Именно поэтому старший лейтенант едва не завыл вслед двум фигурам. Его промороженное сердце облилось переохлажденной кровью. Не может быть, чтобы эти двое не прихватили на рыбалку пару-тройку бутылок водки! Он уже облизал было онемевшие от водки губы, но мысль о том, что все может сорваться из-за такой мелочи, запечатала их снова. Он, как и библейский герой, считал, что сам избрал свой имидж.
В принципе, ноги Горелов еще чувствовал, в желудке тоже было тепло, и беспокоили только руки. Все это время они были разведены в стороны и отданы на растерзание Деду Морозу, плевать хотевшему на приближение весны. Немного водки, конечно же, не помешало бы, хотя с каждой проходящей минутой милиционер склонялся к тому, чтобы все скорей бы уже началось или закончилось...
Итак, снежная баба стояла, тяжело дышала перегаром, и ее раздирали противоречивые желания.
***
– Ты только посмотри! Какая чудная фауна! – проскрипел Кар, не отрывая оптических присосок от обзорного экрана.

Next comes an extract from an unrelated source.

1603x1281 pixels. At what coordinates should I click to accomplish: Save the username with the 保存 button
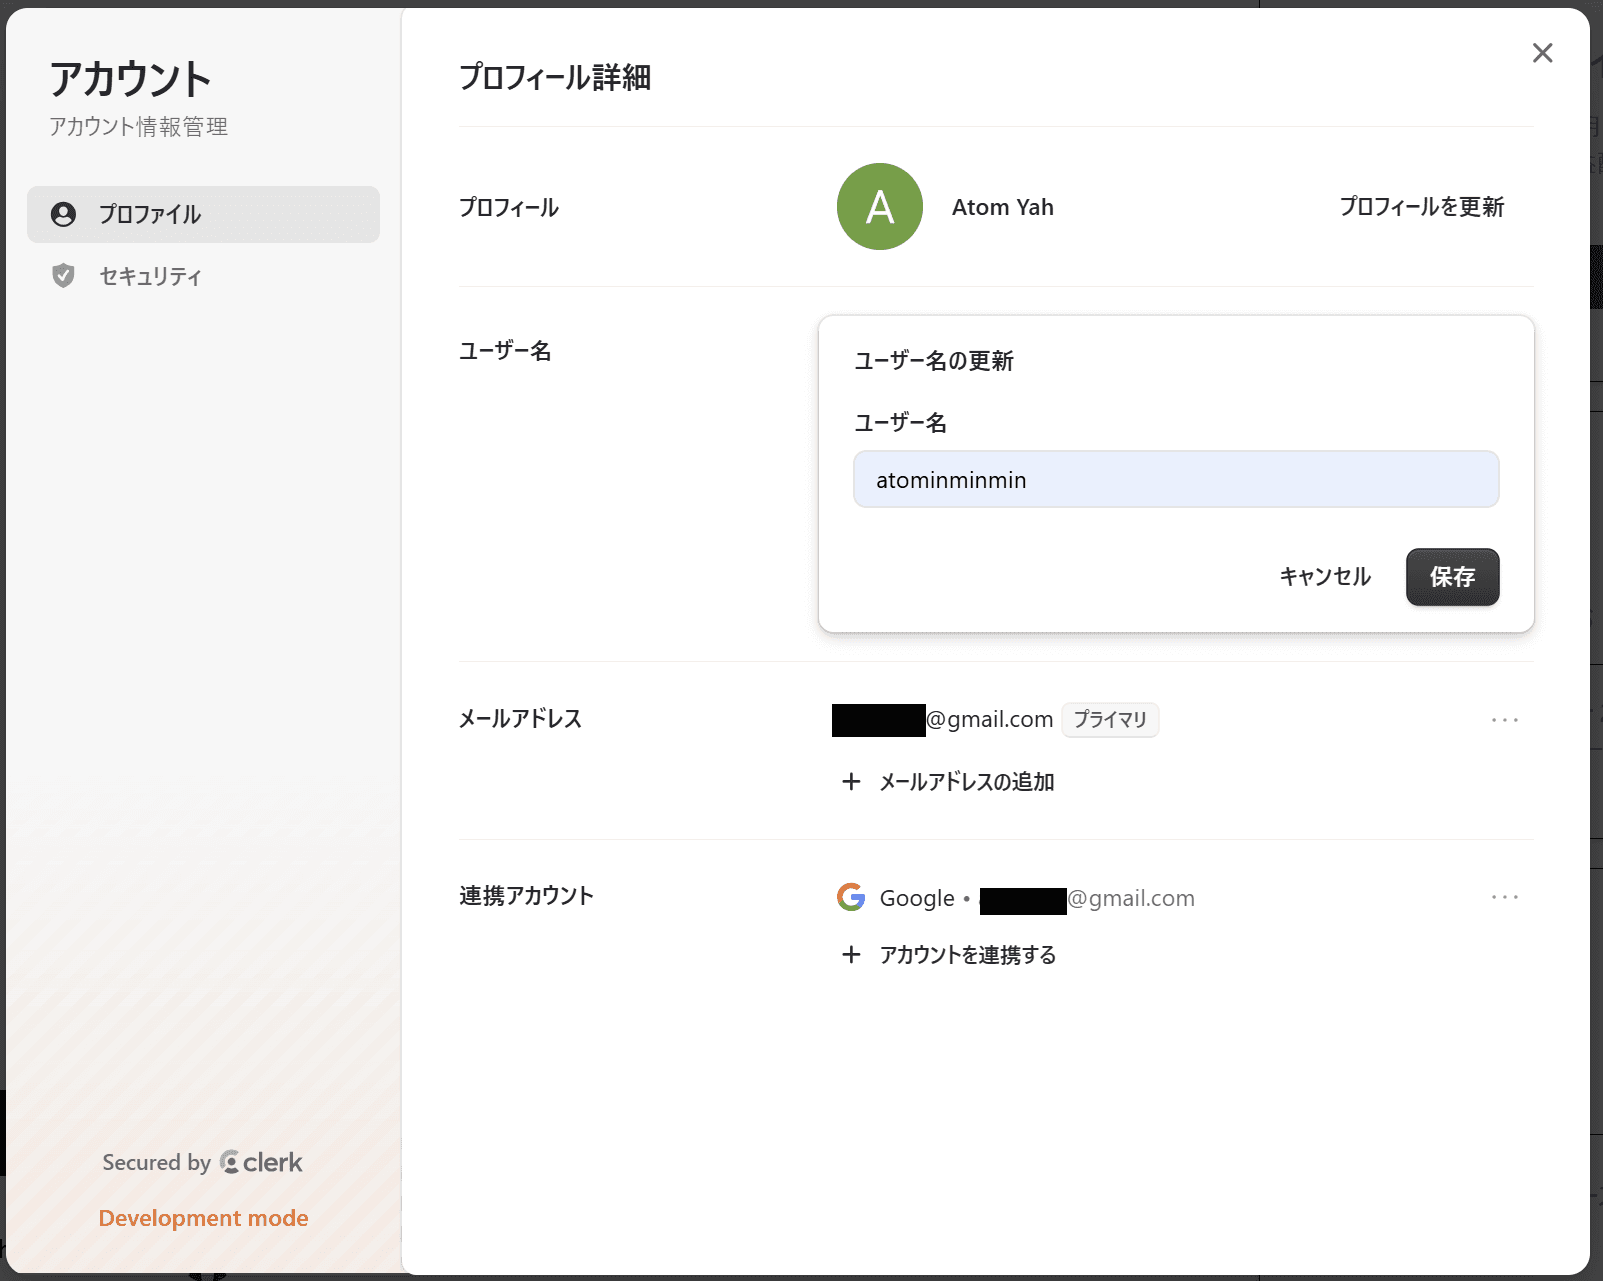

– Ого! А ведь ты не желал сюда заглянуть! Дохлый, мол, номер! Тухлая звездочка! – укоризненно пробулькал Грык и в этих звуках было восхищение собой.
– Да, ты был прав, чтоб у меня не росли бородавки на дыхательном клапане! – согласился Кар, выразив свою искренность самой страшной на Понго-Панче, откуда оба были родом, клятвой.
Бородавки были делом нешуточным. Они определяли принадлежность к полу, который главенствовал над остальными шестью и нес ответственность за политику планеты в делах как внутренних, так и внешних. К счастью или несчастью для Вуйко А.М. лично, но бородавки у Кара росли, а внешняя политика Понго-Панча привела к тому, что за ним сейчас следили.